When you travel in blood vessels away from the heart in the systemic circuit, you encounter a predictable series of vessels. You will find elastic arteries, muscular arteries, and arterioles. I have capillaries here, but they are really their own category.  As you travel from the heart to capillaries, the diameter of the vessel will decrease. There are also some structural changes to the artery wall. Most noticeably, there is less smooth muscle of the tunica media.  There are also fewer and fewer elastic fibers until there are ultimately none in a capillary. 


Elastic Arteries

Elastic arteries have an incredibly thick wall. As the heart pumps, it increases pressure to 120 mmHg. These elastic arteries don’t want to have a blowout or an aneurysm from all this pressure.  You can’t constrict these arteries, which is strange because there’s so much tunica media? Why is there so much muscle here if I can’t constrict them?  They won’t reduce the diameter of their lumen, but they will construct to control or keep their shape.  These vessels recoil and fill again. As these vessels rebound, they push back against the heart. There is a valve in the heart called the aortic valve, which controls blood leaving the heart to the body. Elastic arteries like your aorta push back on this valve for a split second, and that is what’s called afterload. It’s the pushback.


Muscular Arteries

As you travel from the heart in the systemic circuit, elastic arteries transition to muscular arteries.  These can be referred to as distributing arteries since they distribute blood to specific organs. The renal artery that comes off the aorta and brings blood to the kidney would be a distributing artery. During exercise, arterioles can redirect blood away from the stomach and digestive system, ensuring resources are directed to active muscles.  The term muscular artery refers to the very thick tunica media of these arteries.  They, too, have the internal and external elastic laminae, however, they are much less in thickness.


Arterioles

As we travel even farther away from the heart, the muscular arteries transition into arterioles.  These vessels have a relatively thin tunica media and not much smooth muscle compared to their diameter.  Their diameter is small, so small that you could see the red blood cells in the lumen and count them.  In muscular arteries, you can see individual red blood cells. However, there are too many to realistically count. In elastic arteries, all you can see is a pink glob for the red blood cells.

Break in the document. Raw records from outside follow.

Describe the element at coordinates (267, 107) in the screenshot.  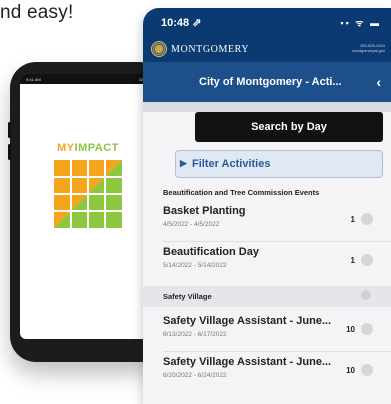
I see `nav-spacer` at that location.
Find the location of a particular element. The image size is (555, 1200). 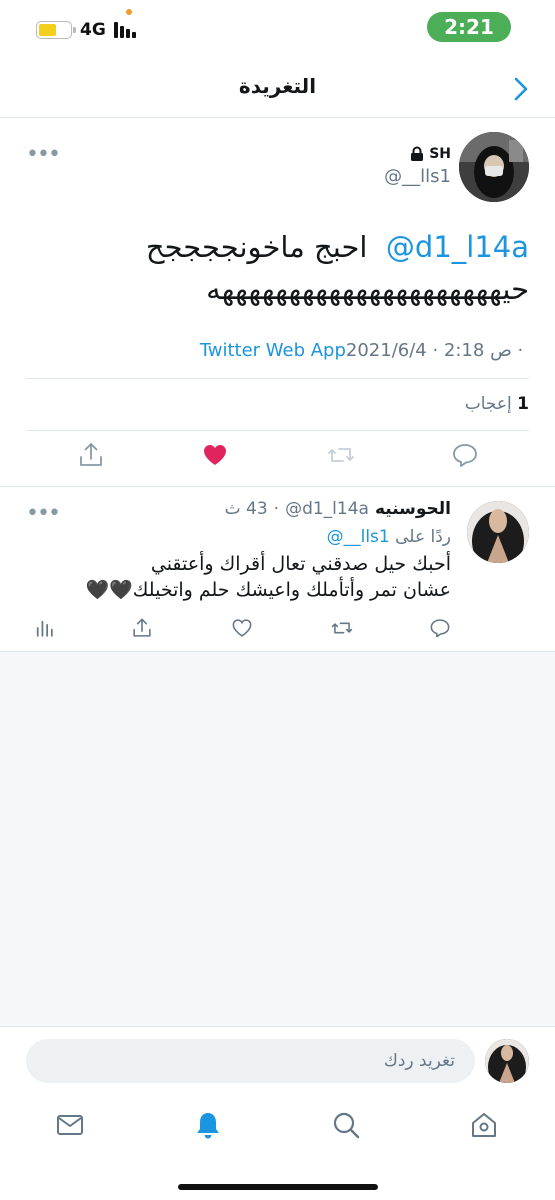

reply-header: الحوسنيه @d1_l14a · 43 ث is located at coordinates (338, 509).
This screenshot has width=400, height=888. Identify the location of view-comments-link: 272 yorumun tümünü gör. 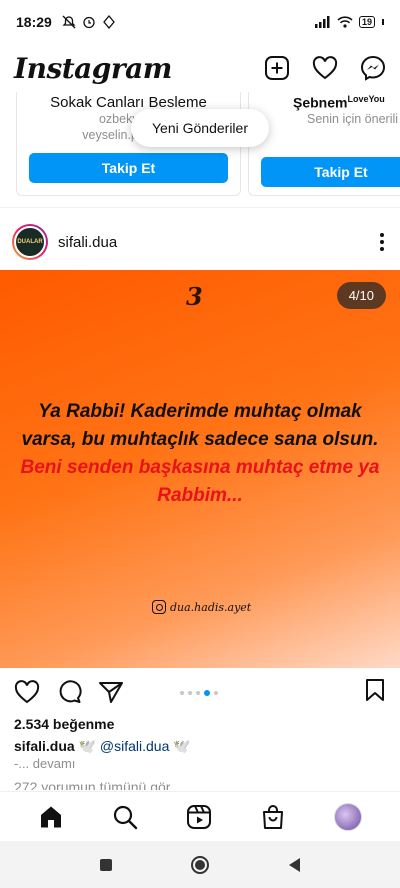
(92, 784).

On the picture on the left I have an arterial with its corresponding vein. The picture on the right also shows an arterial and you can see the darkly stained elastic fibers that are just superficial to the simple squamous cells that are lining the lumen


Blood Pressure

Arterioles control blood pressure.  This picture explains how arterials provide the most resistance for blood flow. As a result, they are the greatest determinants of blood pressure. An arterial is wrapped with some smooth muscle on the left side of this capillary bed. This arterial controls the flow of blood into the capillary bed. On the right side, of course, is the venule that drains the capillary bed. It provides very little resistance. We know that venules are always a little bit bigger than their corresponding arterioles.   So shown here are many capillaries that are all fed by 1 arterial.  This reminds me of skiing in the 1980s with my Mom.  I don’t know how things are done now. Back in the 80s, everybody would get in one line to get to a ski lift. As you approached the ski lift, staff began sorting you. They sorted you by the number of people in your group. If you were one person, you went this way. If you were two people, you went in this line. If you were three people, you went in this line. And so forth and so on. But it was still a situation and where one big line of skiers was feeding into many smaller lines. This is the same situation with an arterial. One arteriole can feed many capillaries. Compared to the number of capillaries, the number of arterioles in your body is quite small.  This is why arterioles are like a bottleneck to flow.